> [Exercise]:
Your answer should be every line of the records that contains the word "agent".

-- Source data follows --

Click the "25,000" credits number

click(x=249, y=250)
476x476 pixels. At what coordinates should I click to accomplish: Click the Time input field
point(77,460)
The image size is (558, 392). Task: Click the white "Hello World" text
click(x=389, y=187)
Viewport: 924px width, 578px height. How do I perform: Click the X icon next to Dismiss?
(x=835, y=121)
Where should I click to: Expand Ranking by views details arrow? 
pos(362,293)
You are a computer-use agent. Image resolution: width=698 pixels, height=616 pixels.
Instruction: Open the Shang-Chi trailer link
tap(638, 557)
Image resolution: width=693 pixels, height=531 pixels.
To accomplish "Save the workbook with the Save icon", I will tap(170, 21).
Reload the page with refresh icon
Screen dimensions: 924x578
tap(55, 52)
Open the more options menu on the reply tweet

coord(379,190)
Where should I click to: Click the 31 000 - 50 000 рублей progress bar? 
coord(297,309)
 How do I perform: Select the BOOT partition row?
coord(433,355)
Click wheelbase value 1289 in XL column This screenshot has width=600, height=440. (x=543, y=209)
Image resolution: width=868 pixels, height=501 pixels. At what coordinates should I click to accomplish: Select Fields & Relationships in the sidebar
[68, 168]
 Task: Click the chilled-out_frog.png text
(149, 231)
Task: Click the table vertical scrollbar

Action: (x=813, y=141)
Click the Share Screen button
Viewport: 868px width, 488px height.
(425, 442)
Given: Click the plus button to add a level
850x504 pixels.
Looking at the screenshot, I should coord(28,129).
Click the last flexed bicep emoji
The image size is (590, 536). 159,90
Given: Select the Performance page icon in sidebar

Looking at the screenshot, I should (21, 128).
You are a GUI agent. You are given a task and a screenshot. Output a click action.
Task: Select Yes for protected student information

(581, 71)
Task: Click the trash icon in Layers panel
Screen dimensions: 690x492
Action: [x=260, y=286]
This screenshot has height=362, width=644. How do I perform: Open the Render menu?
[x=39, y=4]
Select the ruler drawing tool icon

-- Source data concluded --

> [Reply]:
You are a computer-use agent. Image resolution: width=698 pixels, height=616 pixels.
You are a GUI agent. You are given a task and a screenshot. Output a click action.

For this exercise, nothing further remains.